= Retention uniformity =

Thin-plate chromatographic response function

In thin layer chromatography, retention uniformity (denoted R_{U}) is a quantitative measurement of equal-spreading of the spots on the chromatographic plate and is one of the chromatographic response functions.

==Formula==
Retention uniformity is calculated from the following formula:

$$R_\mathrm{U} = 1 - \sqrt{\frac{6(n+1)}{n(2n+1)}\sum_{i=1}^{n}{\left(R_{\mathrm{F}i}-\frac{i}{n+1}\right)^2}}$$

where n is the number of compounds separated and R_{Fi} are the retention factors of each compound i, sorted in non-descending order.

== Theoretical considerations ==

The coefficient lies always in range [0,1] and 0 indicates worst case of separation (all R_{F} values equal to 0 or 1), value 1 indicates ideal equal-spreading of the spots, for example (0.25,0.5,0.75) for three solutes, or (0.2,0.4,0.6,0.8) for four solutes.

This coefficient was proposed as an alternative to earlier approaches, such as D (separation response), I_{p} (performance index) or S_{m} (informational entropy). Besides its stable range, the advantage is a stable distribution as a random variable, regardless of compounds investigated.

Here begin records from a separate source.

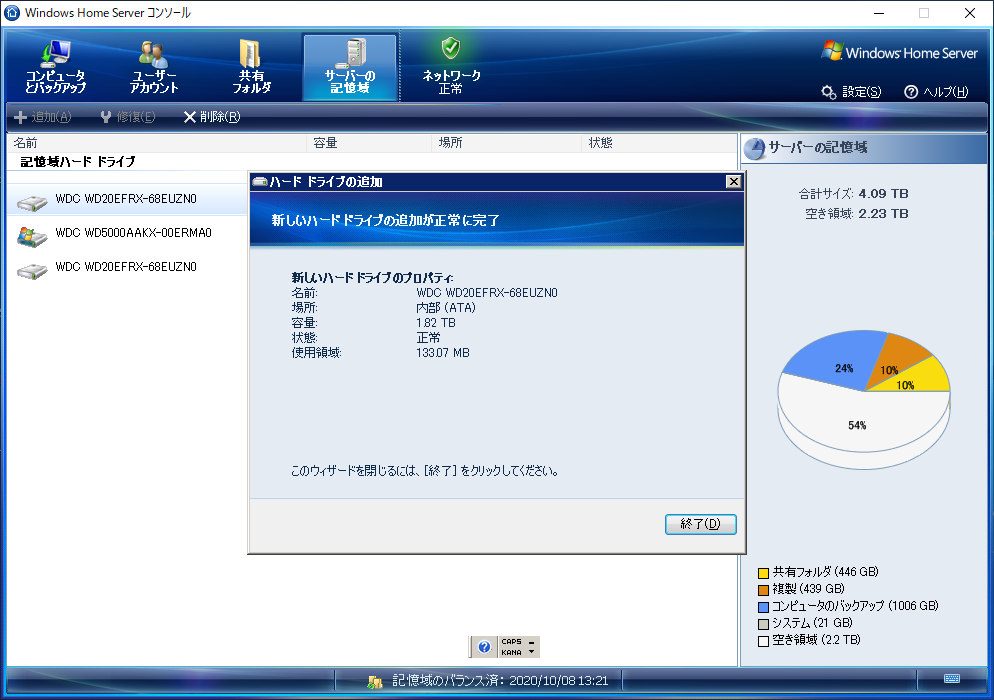Screen dimensions: 994x700
Task: Select the last WDC WD20EFRX-68EUZN0 drive icon
Action: pyautogui.click(x=32, y=271)
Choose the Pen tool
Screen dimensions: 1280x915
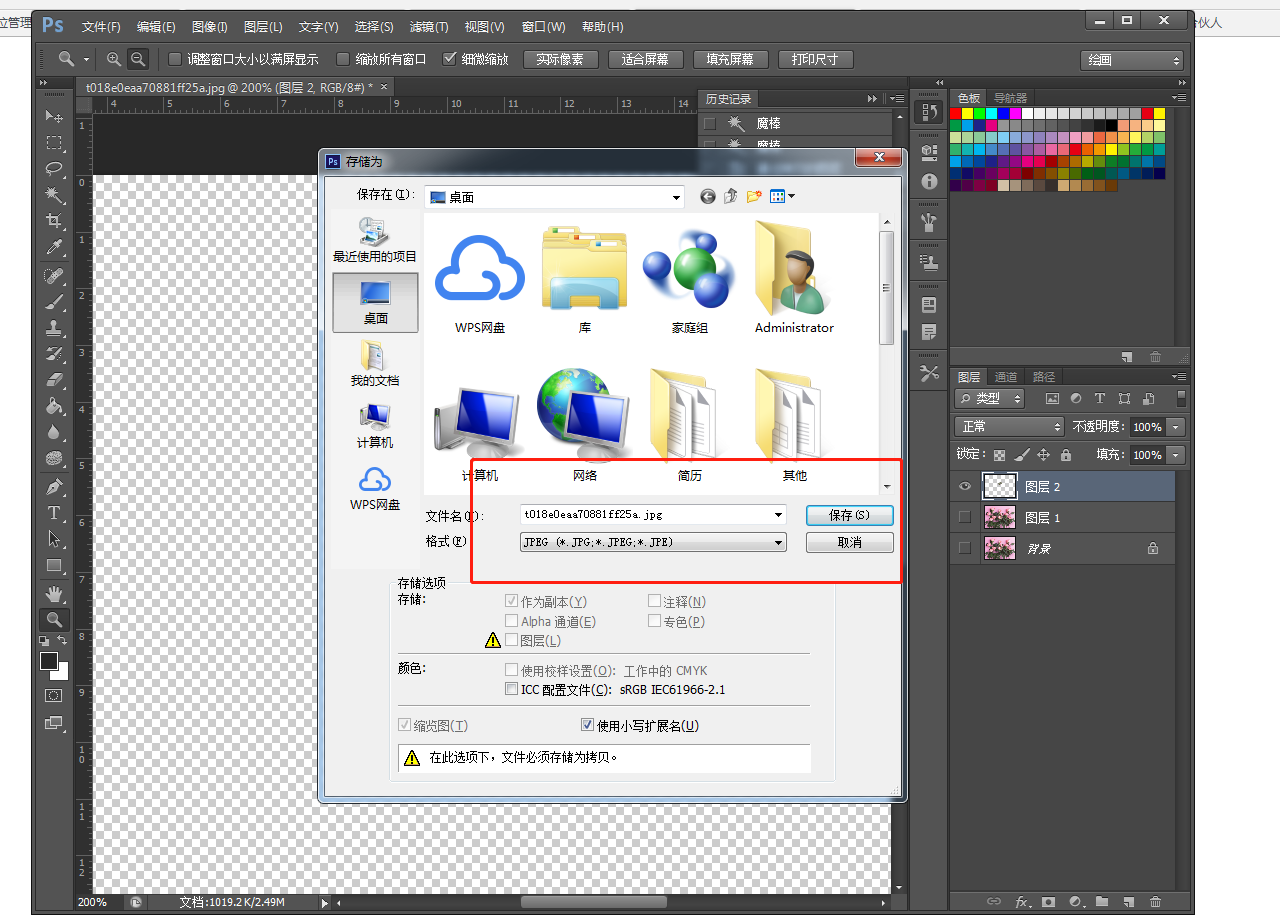pos(54,487)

In contrast to the similar concept called retention distance, R_{U} is insensitive to R_{F} values close to 0 or 1, or close to themselves. If two values are not separated, it still indicates some uniformity of chromatographic system. For example, the R_{F} values (0,0.2,0.2,0.3) (two compounds not separated at 0.2 and one at the start ) result in R_{U} equal to 0.3609.